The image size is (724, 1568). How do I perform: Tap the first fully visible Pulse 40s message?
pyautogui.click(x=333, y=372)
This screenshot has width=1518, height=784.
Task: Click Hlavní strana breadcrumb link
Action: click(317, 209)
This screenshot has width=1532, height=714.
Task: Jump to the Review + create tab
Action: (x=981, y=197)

-----

EXERCISE. Copy every one of the records above line for line, changing nothing.

RESPONSE BELOW.
The image size is (724, 1568). How do I perform: Tap the first fully visible Pulse 40s message?
pyautogui.click(x=333, y=372)
This screenshot has width=1518, height=784.
Task: Click Hlavní strana breadcrumb link
Action: click(317, 209)
This screenshot has width=1532, height=714.
Task: Jump to the Review + create tab
Action: (x=981, y=197)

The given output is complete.